**EXERCISE AIM**
Rewrite the stretch of entries from the line containing "Screen dimensions: 1511x812" through the line containing "(x=425, y=609)", substituting "Command" for "Instruction" and leaving everything else unchanged.

::: MATERIAL SUPPLIED :::

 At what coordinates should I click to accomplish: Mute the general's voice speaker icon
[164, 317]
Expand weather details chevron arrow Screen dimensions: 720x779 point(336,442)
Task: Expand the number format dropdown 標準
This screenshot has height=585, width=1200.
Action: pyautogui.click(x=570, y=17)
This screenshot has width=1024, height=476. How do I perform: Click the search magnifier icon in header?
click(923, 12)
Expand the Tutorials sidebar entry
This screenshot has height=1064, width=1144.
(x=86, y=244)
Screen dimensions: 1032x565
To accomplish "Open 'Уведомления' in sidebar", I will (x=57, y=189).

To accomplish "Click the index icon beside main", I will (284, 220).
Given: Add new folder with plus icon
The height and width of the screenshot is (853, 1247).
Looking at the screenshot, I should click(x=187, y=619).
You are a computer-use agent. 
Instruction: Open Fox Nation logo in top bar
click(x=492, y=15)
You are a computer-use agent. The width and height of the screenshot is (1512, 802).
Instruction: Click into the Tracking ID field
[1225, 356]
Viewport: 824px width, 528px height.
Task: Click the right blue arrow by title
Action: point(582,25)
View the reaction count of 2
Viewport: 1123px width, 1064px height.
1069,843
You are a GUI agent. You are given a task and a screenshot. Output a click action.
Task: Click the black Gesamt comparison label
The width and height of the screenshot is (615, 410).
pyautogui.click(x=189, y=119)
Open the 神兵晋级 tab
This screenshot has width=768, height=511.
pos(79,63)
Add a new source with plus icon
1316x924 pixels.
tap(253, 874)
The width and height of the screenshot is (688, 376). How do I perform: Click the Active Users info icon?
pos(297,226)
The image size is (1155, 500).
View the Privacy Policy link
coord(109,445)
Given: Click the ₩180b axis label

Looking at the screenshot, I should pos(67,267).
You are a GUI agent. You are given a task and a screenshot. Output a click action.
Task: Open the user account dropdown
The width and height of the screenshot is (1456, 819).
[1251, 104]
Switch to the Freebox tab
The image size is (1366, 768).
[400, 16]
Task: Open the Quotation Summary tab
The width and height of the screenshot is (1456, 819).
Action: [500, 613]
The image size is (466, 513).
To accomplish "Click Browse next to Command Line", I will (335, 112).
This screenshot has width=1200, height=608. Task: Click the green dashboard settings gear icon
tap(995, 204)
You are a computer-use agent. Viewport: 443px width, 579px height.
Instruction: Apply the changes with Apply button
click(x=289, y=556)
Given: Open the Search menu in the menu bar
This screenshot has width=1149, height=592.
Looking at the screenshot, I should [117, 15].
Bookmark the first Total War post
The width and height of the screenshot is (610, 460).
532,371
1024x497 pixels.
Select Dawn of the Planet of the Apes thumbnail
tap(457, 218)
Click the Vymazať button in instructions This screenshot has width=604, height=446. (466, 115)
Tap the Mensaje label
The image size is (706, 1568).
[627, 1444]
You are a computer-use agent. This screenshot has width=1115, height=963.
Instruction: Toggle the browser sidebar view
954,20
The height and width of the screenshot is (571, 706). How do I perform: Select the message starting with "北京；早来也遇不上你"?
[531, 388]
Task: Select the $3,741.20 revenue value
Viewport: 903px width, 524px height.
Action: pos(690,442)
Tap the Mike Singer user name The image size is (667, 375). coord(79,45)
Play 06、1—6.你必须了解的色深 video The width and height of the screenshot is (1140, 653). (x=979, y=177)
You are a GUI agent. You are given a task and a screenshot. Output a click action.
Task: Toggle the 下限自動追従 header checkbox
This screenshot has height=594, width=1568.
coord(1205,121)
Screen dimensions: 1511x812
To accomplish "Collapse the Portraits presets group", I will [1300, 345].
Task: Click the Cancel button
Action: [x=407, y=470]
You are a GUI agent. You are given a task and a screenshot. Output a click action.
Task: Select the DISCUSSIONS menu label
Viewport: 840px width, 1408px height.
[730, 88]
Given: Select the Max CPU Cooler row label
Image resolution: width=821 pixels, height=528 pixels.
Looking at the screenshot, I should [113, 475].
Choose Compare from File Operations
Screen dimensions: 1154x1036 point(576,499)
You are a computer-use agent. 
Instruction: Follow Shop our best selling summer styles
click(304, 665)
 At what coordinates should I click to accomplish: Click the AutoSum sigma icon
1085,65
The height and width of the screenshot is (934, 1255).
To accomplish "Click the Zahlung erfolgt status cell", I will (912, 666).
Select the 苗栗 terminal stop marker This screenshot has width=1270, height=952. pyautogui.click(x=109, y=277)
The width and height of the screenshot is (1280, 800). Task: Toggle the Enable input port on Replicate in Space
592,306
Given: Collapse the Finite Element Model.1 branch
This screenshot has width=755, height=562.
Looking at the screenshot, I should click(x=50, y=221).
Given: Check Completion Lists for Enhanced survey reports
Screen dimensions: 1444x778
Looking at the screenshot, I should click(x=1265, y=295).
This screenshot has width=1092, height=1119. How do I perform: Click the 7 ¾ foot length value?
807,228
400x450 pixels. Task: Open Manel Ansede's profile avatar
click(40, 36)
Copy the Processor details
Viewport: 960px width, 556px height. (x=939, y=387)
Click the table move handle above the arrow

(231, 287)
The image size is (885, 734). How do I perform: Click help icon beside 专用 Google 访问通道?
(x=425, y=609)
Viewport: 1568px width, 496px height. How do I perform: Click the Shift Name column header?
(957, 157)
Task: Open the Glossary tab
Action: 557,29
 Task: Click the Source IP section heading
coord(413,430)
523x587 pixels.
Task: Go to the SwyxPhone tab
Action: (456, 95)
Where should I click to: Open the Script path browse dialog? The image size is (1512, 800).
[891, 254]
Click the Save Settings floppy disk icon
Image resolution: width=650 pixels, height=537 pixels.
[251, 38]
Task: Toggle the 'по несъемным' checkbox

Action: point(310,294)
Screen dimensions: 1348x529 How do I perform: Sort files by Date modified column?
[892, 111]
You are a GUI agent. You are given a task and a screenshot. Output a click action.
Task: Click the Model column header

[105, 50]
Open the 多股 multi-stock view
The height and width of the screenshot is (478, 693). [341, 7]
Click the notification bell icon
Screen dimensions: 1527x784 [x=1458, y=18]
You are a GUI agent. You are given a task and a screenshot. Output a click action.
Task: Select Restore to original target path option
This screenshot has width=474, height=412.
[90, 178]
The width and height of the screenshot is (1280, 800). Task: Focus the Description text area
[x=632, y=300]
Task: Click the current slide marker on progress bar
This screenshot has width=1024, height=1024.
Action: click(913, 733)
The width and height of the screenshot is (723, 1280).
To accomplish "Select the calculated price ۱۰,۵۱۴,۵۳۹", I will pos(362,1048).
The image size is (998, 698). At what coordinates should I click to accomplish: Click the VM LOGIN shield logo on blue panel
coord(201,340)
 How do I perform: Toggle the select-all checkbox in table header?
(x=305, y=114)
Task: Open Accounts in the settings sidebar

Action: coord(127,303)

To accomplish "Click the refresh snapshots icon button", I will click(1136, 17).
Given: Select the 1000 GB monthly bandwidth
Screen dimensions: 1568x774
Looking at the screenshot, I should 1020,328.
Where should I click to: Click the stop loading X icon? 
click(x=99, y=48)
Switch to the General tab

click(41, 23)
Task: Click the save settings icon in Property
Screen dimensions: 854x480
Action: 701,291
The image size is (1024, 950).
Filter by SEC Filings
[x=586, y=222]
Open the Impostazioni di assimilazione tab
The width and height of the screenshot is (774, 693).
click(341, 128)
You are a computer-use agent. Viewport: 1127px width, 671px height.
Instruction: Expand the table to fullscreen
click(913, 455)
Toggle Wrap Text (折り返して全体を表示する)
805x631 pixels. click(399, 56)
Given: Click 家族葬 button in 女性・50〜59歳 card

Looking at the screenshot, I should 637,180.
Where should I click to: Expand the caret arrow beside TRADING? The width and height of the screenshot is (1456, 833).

:::

**THE REPLY**
Screen dimensions: 1511x812
To accomplish "Collapse the Portraits presets group", I will [1300, 345].
Task: Click the Cancel button
Action: [x=407, y=470]
You are a GUI agent. You are given a task and a screenshot. Output a click action.
Task: Select the DISCUSSIONS menu label
Viewport: 840px width, 1408px height.
[730, 88]
Given: Select the Max CPU Cooler row label
Image resolution: width=821 pixels, height=528 pixels.
Looking at the screenshot, I should [113, 475].
Choose Compare from File Operations
Screen dimensions: 1154x1036 point(576,499)
You are a computer-use agent. 
Command: Follow Shop our best selling summer styles
click(304, 665)
 At what coordinates should I click to accomplish: Click the AutoSum sigma icon
1085,65
The height and width of the screenshot is (934, 1255).
To accomplish "Click the Zahlung erfolgt status cell", I will (912, 666).
Select the 苗栗 terminal stop marker This screenshot has width=1270, height=952. pyautogui.click(x=109, y=277)
The width and height of the screenshot is (1280, 800). Task: Toggle the Enable input port on Replicate in Space
592,306
Given: Collapse the Finite Element Model.1 branch
This screenshot has width=755, height=562.
Looking at the screenshot, I should click(x=50, y=221).
Given: Check Completion Lists for Enhanced survey reports
Screen dimensions: 1444x778
Looking at the screenshot, I should click(x=1265, y=295).
This screenshot has width=1092, height=1119. How do I perform: Click the 7 ¾ foot length value?
807,228
400x450 pixels. Task: Open Manel Ansede's profile avatar
click(40, 36)
Copy the Processor details
Viewport: 960px width, 556px height. (x=939, y=387)
Click the table move handle above the arrow

(231, 287)
The image size is (885, 734). How do I perform: Click help icon beside 专用 Google 访问通道?
(x=425, y=609)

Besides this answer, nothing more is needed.